Nowak will likely have no shortage of character witnesses when her case goes to trial, and facing attempted murder charges she'll need all the support she can get. If convicted, she could face up to 30 years in prison.
On "Good Morning America," defense attorney Geoffrey Fieger and Court TV's Lisa Bloom weighed in on Nowak and how her case could play out in court.
Considering the materials in her possession -- a steel mallet, a 4-inch knife, a BB gun, pepper spray -- Bloom believes Nowak intended to harm Shipman and wasn't acting out of self-defense.
"[Nowak] follows the woman in the airport, she bangs on the car window … finally she starts to cry, Shipman rolls down the window and she sprays her with pepper spray -- this isn't self-defense!" Bloom said.
According to Fieger, even though Nowak had weapons in her possession, she may not have intended to use them.
"She didn't make any statement she intended to hurt the victim," he said. "She's only guilty, if she's guilty of anything, of assault and battery."

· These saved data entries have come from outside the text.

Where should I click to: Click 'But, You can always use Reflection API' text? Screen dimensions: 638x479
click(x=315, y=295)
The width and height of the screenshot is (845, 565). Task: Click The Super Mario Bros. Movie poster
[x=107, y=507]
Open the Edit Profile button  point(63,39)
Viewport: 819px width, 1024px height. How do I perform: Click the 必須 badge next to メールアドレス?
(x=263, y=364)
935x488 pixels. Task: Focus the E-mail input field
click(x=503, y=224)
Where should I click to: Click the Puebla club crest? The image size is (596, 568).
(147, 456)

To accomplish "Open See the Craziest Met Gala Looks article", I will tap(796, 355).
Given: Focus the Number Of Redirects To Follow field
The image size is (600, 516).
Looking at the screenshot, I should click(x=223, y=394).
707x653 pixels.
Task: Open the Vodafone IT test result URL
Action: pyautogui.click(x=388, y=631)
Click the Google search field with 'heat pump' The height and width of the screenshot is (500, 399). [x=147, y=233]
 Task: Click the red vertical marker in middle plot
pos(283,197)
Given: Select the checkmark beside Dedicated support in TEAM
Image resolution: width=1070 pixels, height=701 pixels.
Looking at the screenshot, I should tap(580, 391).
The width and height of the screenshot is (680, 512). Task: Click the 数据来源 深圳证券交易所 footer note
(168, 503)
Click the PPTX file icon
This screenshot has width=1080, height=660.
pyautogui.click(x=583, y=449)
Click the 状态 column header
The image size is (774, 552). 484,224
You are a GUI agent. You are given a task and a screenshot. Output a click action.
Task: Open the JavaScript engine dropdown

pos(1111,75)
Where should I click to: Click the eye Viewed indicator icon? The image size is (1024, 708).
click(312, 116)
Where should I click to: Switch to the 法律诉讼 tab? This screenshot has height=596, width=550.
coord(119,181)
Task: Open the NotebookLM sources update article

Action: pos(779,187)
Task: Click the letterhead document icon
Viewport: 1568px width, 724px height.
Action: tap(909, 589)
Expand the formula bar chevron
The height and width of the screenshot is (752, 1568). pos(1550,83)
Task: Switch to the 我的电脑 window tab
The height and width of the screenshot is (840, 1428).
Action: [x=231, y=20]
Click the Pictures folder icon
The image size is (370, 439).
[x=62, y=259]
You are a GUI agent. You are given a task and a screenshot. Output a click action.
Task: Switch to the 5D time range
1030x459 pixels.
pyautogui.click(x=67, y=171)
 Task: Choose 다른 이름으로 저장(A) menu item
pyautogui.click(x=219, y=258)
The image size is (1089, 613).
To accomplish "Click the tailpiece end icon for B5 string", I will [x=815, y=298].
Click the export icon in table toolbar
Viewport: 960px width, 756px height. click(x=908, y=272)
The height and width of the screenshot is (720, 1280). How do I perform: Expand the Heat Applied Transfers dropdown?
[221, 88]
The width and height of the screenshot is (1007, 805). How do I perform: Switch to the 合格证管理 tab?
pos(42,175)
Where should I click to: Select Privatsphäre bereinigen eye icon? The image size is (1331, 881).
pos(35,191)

Bloom and Feiger predicted that because of her status as a successful NASA astronaut, the jury and the public will be hard on Nowak when her case goes to trial.
"I think the jury might be very hard on her because she is so highly intelligent," Bloom said.
No matter what happens in court, Feiger said Nowak's career is likely over.
"She's ruined," he said. "She's going to be far more punished in the court of public opinion than she will be in court."